Motorola Mobility a coûté 12,5 milliards de dollars à Google lors de son rachat. Et visiblement la société de Mountain View entend rentabiliser cet investissement. Motorola demande en effet le versement de 4 milliards de dollars annuels pour que Microsoft puisse utiliser ses brevets. Tandis que ce dernier estime qu’il ne devrait payer qu'un million de dollars par an pour ces technologies.
La décision du juge James Robart est donc très attendue pour ce qu’elle va donner le ton des demandes à venir et tracer le chemin du futur des tarifs de certains brevets. Pour mémoire, la semaine dernière, un juge du Wisconsin avait annulé la procédure opposant Apple et Google dans un cas assez proche.

Des secrets exposés en place publique

Mais le juge Robart a d’ores et déjà pris une décision qui pourrait avoir de fortes répercussions sur l’avenir. Il a en effet refusé que les audiences se tiennent à huis clos pour éviter la fuite de données financières confidentielles, malgré les demandes des deux acteurs. « Si un témoin dévoile une information financière pertinente, [celle-ci] sera nécessairement rendue publique », écrit-il, selon Reuters.

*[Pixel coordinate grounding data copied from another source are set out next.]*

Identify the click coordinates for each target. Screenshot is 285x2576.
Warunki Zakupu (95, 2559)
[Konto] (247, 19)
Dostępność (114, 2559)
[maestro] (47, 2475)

Les personnes qui assisteront à l’audience n’auront pas accès aux documents secrets. En revanche, tous les éléments qui serviront au magistrat à rendre son jugement final seront accessibles à tous en même temps que le jugement.
Dans l’affaire qui l’oppose à Samsung, Apple se retrouve actuellement dans une situation identique. La course en justice s’achevant finalement par la divulgation d’éléments stratégiques, que les acteurs auraient peut-être souhaité garder pour eux.